Eurohouse begins with the audience holding hands in a circle. It is a simple but symbolic act in a piece that takes a sideways look at the once harmonious partnerships created by the European Union, but which have become ridden with exploitation and economic inequality in recent times.

Actors Bertrand Lesca (‘Bert’) and Nasi Voutsas (‘Nasi’) use metaphor to make light of such issues. The charismatic duo partake in a routine of verbal and physical acts: running and dancing, as well as performing minor acrobatic feats. Their relationship is peaceable, supported by their mutual respect and affection, and they are careful to prevent their differences from dividing them: Nasi might lag behind when they run a race but Bert will not cross the finishing line without him.

It calls to mind Mark Ravenhill’s absurdist play Over There, in which the power struggles between two brothers function as a metaphor for the divisions in post-war Germany. Here, the actors’ nationalities are the determiners of the power they wield: Bert is French, forceful and headstrong, while Nasi is Greek and firmly under Bert’s thumb.

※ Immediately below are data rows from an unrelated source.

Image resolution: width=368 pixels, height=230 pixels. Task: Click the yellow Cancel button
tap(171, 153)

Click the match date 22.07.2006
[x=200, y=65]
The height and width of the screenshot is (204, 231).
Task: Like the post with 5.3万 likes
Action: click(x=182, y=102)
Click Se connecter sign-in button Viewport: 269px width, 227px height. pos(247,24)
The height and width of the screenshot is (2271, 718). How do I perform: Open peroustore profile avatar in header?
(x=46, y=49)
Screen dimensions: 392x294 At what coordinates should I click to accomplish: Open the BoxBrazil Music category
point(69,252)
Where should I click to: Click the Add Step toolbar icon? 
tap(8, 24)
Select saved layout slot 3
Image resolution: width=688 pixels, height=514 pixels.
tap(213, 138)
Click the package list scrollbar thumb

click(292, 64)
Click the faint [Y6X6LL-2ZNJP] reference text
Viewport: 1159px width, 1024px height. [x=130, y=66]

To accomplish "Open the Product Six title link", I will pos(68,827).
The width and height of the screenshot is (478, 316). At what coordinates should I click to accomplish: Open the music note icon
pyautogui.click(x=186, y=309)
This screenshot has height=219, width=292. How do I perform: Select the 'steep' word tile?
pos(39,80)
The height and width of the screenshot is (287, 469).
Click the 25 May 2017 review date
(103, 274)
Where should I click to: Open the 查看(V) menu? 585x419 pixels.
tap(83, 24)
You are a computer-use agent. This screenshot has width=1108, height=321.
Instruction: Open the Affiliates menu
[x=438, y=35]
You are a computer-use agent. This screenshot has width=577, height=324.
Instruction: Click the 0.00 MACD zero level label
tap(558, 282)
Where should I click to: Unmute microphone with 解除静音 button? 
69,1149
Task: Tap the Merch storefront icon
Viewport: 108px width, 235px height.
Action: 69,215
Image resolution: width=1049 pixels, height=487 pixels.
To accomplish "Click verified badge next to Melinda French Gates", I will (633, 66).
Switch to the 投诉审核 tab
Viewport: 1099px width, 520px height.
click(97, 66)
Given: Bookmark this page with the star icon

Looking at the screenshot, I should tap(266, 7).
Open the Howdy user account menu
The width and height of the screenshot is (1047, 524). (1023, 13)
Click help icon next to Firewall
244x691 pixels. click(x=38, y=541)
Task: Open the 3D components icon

In the EU, France’s predominance has often been at the expense of smaller states like Greece, who have been barred from political discussion and browbeaten into austerity; in Eurohouse, this is playfully rendered as a friendship turned frosty.

Bert forces Nasi to vomit up the sweets he gives him; later, he forcibly strips Nasi naked and puts on his clothes, nonchalantly strutting about the stage as Nasi quivers silently in a corner. All the while, Bert listens to Michel Sardou’s ‘Comme d’habitude’, whose lyrics tell of the importance of keeping up appearances in a love affair that’s on its knees. The symbolism is overt and the assessment grim, made more alarming by the weaving of statistics into the performance: unemployment in Greece is through the roof, while the bailout money they need flows straight into French banks.

The play concludes with a poignant clip from the opening ceremony of the 2004 Athens Olympics: a boy, beaming as he glides across the water in a boat, is heralded as a symbol of Greece’s ability for self-determination. But in the decade or so since, we have seen the whittling away of idealism, and the creeping sense of dispossession and injustice across the continent. Perhaps the greatest injustice now is that a post-Brexit Britain can only play passive Chorus to this Greek tragedy.

Eurohouse is playing at the Summerhall until August 26. It is playing at the Camden People’s Theatre later in the year.